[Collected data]
╔══
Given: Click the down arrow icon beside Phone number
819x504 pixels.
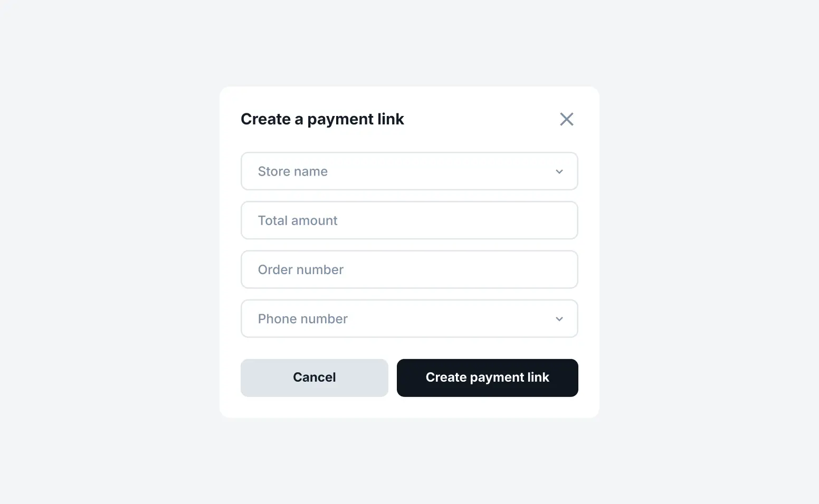Looking at the screenshot, I should [559, 319].
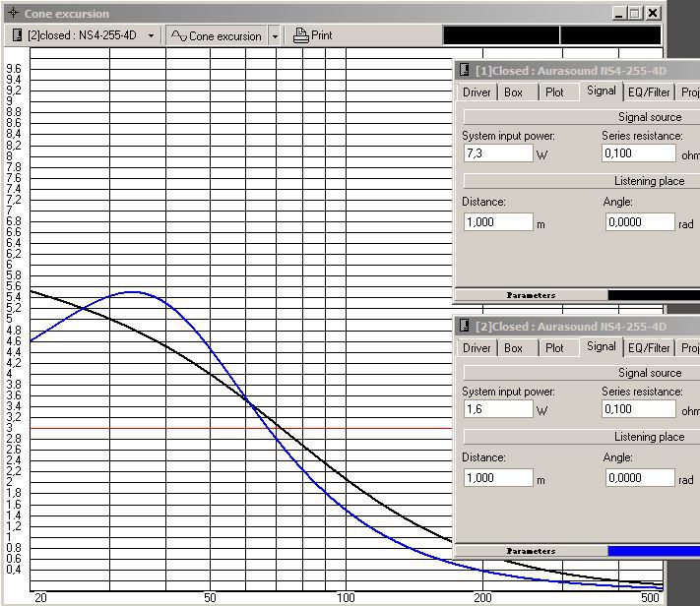Click the speaker icon in [1]Closed panel title

click(465, 71)
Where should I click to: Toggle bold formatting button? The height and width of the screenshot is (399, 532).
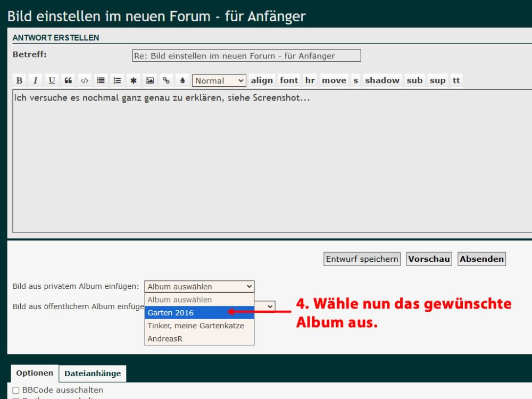[19, 80]
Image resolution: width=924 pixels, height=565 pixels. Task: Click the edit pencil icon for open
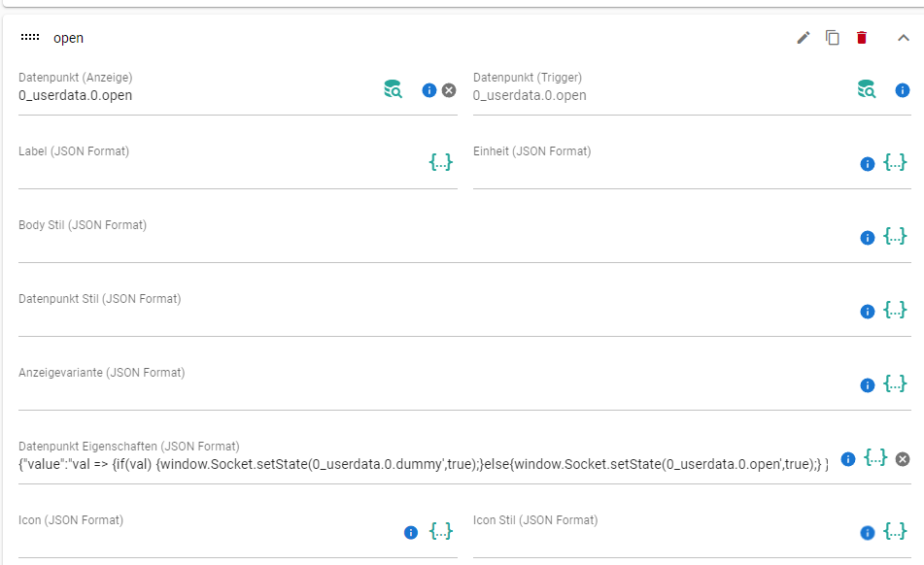coord(803,38)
╚══
# DIRECTIONS
Give the data again exactly as it appears, but without any images.

# SOLUTION TO THIS TASK
Given: Click the down arrow icon beside Phone number
819x504 pixels.
Looking at the screenshot, I should [559, 319].
Click the speaker icon in [1]Closed panel title

click(465, 71)
Where should I click to: Toggle bold formatting button? The height and width of the screenshot is (399, 532).
[19, 80]
Image resolution: width=924 pixels, height=565 pixels. Task: Click the edit pencil icon for open
coord(803,38)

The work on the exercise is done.